GOAL OF THE EXERCISE:
Put every line of the material below into a Markdown table with the columns Row and Content. Number the rows in order and leave out blank lines.
* Begin RECORDS FOR THIS EXERCISE *
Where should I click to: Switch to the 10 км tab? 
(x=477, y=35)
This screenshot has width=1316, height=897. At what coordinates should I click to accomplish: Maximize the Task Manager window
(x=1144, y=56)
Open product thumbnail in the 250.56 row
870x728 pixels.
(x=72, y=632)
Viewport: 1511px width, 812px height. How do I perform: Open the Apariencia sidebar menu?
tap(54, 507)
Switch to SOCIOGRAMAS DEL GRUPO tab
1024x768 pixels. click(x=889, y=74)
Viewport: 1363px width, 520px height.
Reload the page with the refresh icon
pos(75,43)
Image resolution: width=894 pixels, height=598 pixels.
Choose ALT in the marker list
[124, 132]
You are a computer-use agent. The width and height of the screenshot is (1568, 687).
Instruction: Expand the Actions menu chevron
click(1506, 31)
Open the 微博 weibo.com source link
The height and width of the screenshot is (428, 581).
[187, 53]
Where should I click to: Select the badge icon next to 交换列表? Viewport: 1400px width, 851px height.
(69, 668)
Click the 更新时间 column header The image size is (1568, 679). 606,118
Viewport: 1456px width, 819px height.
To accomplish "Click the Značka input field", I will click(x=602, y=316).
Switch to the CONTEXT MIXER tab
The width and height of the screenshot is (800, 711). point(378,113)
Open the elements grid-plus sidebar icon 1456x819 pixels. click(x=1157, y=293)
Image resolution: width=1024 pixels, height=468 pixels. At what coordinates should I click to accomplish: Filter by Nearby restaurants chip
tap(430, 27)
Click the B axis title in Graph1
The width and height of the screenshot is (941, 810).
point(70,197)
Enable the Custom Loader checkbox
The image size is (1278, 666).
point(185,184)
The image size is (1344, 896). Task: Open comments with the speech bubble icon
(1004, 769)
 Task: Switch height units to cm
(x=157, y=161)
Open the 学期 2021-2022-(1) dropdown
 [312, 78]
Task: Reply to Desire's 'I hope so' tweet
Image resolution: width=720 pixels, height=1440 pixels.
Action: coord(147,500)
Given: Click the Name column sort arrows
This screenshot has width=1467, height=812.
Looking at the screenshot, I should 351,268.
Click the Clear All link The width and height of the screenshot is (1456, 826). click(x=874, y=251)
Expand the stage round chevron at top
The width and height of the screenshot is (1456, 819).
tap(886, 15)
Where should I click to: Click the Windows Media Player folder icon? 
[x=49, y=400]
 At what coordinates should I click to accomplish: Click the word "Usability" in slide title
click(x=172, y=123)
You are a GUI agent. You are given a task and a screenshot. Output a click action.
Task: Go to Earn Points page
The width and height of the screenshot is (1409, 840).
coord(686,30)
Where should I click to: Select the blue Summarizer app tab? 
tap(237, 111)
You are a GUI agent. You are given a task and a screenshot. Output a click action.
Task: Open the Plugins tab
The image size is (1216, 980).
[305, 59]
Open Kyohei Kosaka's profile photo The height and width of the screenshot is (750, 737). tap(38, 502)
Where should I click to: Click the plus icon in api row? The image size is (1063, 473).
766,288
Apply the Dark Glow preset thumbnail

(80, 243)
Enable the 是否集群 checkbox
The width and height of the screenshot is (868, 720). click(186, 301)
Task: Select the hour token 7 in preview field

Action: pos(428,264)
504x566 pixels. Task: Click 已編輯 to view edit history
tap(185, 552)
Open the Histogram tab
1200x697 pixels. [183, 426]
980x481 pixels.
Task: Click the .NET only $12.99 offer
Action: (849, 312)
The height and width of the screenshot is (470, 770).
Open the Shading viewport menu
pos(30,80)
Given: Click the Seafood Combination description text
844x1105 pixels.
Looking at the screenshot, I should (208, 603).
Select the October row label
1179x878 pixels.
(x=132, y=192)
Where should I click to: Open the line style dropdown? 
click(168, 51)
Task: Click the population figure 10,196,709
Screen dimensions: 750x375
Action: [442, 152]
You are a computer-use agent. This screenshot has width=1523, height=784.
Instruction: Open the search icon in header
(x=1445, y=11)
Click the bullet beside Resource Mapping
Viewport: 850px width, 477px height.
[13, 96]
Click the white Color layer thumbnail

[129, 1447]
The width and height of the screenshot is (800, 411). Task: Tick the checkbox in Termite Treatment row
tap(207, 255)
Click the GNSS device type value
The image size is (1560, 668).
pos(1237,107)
* End RECORDS FOR THIS EXERCISE *
TASK SOLUTION:
| Row | Content |
|---|---|
| 1 | Where should I click to: Switch to the 10 км tab?  |
| 2 | (x=477, y=35) |
| 3 | This screenshot has width=1316, height=897. At what coordinates should I click to accomplish: Maximize the Task Manager window |
| 4 | (x=1144, y=56) |
| 5 | Open product thumbnail in the 250.56 row |
| 6 | 870x728 pixels. |
| 7 | (x=72, y=632) |
| 8 | Viewport: 1511px width, 812px height. How do I perform: Open the Apariencia sidebar menu? |
| 9 | tap(54, 507) |
| 10 | Switch to SOCIOGRAMAS DEL GRUPO tab |
| 11 | 1024x768 pixels. click(x=889, y=74) |
| 12 | Viewport: 1363px width, 520px height. |
| 13 | Reload the page with the refresh icon |
| 14 | pos(75,43) |
| 15 | Image resolution: width=894 pixels, height=598 pixels. |
| 16 | Choose ALT in the marker list |
| 17 | [124, 132] |
| 18 | You are a computer-use agent. The width and height of the screenshot is (1568, 687). |
| 19 | Instruction: Expand the Actions menu chevron |
| 20 | click(1506, 31) |
| 21 | Open the 微博 weibo.com source link |
| 22 | The height and width of the screenshot is (428, 581). |
| 23 | [187, 53] |
| 24 | Where should I click to: Select the badge icon next to 交换列表? Viewport: 1400px width, 851px height. |
| 25 | (69, 668) |
| 26 | Click the 更新时间 column header The image size is (1568, 679). 606,118 |
| 27 | Viewport: 1456px width, 819px height. |
| 28 | To accomplish "Click the Značka input field", I will click(x=602, y=316). |
| 29 | Switch to the CONTEXT MIXER tab |
| 30 | The width and height of the screenshot is (800, 711). point(378,113) |
| 31 | Open the elements grid-plus sidebar icon 1456x819 pixels. click(x=1157, y=293) |
| 32 | Image resolution: width=1024 pixels, height=468 pixels. At what coordinates should I click to accomplish: Filter by Nearby restaurants chip |
| 33 | tap(430, 27) |
| 34 | Click the B axis title in Graph1 |
| 35 | The width and height of the screenshot is (941, 810). |
| 36 | point(70,197) |
| 37 | Enable the Custom Loader checkbox |
| 38 | The image size is (1278, 666). |
| 39 | point(185,184) |
| 40 | The image size is (1344, 896). Task: Open comments with the speech bubble icon |
| 41 | (1004, 769) |
| 42 |  Task: Switch height units to cm |
| 43 | (x=157, y=161) |
| 44 | Open the 学期 2021-2022-(1) dropdown |
| 45 |  [312, 78] |
| 46 | Task: Reply to Desire's 'I hope so' tweet |
| 47 | Image resolution: width=720 pixels, height=1440 pixels. |
| 48 | Action: coord(147,500) |
| 49 | Given: Click the Name column sort arrows |
| 50 | This screenshot has width=1467, height=812. |
| 51 | Looking at the screenshot, I should 351,268. |
| 52 | Click the Clear All link The width and height of the screenshot is (1456, 826). click(x=874, y=251) |
| 53 | Expand the stage round chevron at top |
| 54 | The width and height of the screenshot is (1456, 819). |
| 55 | tap(886, 15) |
| 56 | Where should I click to: Click the Windows Media Player folder icon?  |
| 57 | [x=49, y=400] |
| 58 |  At what coordinates should I click to accomplish: Click the word "Usability" in slide title |
| 59 | click(x=172, y=123) |
| 60 | You are a GUI agent. You are given a task and a screenshot. Output a click action. |
| 61 | Task: Go to Earn Points page |
| 62 | The width and height of the screenshot is (1409, 840). |
| 63 | coord(686,30) |
| 64 | Where should I click to: Select the blue Summarizer app tab?  |
| 65 | tap(237, 111) |
| 66 | You are a GUI agent. You are given a task and a screenshot. Output a click action. |
| 67 | Task: Open the Plugins tab |
| 68 | The image size is (1216, 980). |
| 69 | [305, 59] |
| 70 | Open Kyohei Kosaka's profile photo The height and width of the screenshot is (750, 737). tap(38, 502) |
| 71 | Where should I click to: Click the plus icon in api row? The image size is (1063, 473). |
| 72 | 766,288 |
| 73 | Apply the Dark Glow preset thumbnail |
| 74 | (80, 243) |
| 75 | Enable the 是否集群 checkbox |
| 76 | The width and height of the screenshot is (868, 720). click(186, 301) |
| 77 | Task: Select the hour token 7 in preview field |
| 78 | Action: pos(428,264) |
| 79 | 504x566 pixels. Task: Click 已編輯 to view edit history |
| 80 | tap(185, 552) |
| 81 | Open the Histogram tab |
| 82 | 1200x697 pixels. [183, 426] |
| 83 | 980x481 pixels. |
| 84 | Task: Click the .NET only $12.99 offer |
| 85 | Action: (849, 312) |
| 86 | The height and width of the screenshot is (470, 770). |
| 87 | Open the Shading viewport menu |
| 88 | pos(30,80) |
| 89 | Given: Click the Seafood Combination description text |
| 90 | 844x1105 pixels. |
| 91 | Looking at the screenshot, I should (208, 603). |
| 92 | Select the October row label |
| 93 | 1179x878 pixels. |
| 94 | (x=132, y=192) |
| 95 | Where should I click to: Open the line style dropdown?  |
| 96 | click(168, 51) |
| 97 | Task: Click the population figure 10,196,709 |
| 98 | Screen dimensions: 750x375 |
| 99 | Action: [442, 152] |
| 100 | You are a computer-use agent. This screenshot has width=1523, height=784. |
| 101 | Instruction: Open the search icon in header |
| 102 | (x=1445, y=11) |
| 103 | Click the bullet beside Resource Mapping |
| 104 | Viewport: 850px width, 477px height. |
| 105 | [13, 96] |
| 106 | Click the white Color layer thumbnail |
| 107 | [129, 1447] |
| 108 | The width and height of the screenshot is (800, 411). Task: Tick the checkbox in Termite Treatment row |
| 109 | tap(207, 255) |
| 110 | Click the GNSS device type value |
| 111 | The image size is (1560, 668). |
| 112 | pos(1237,107) |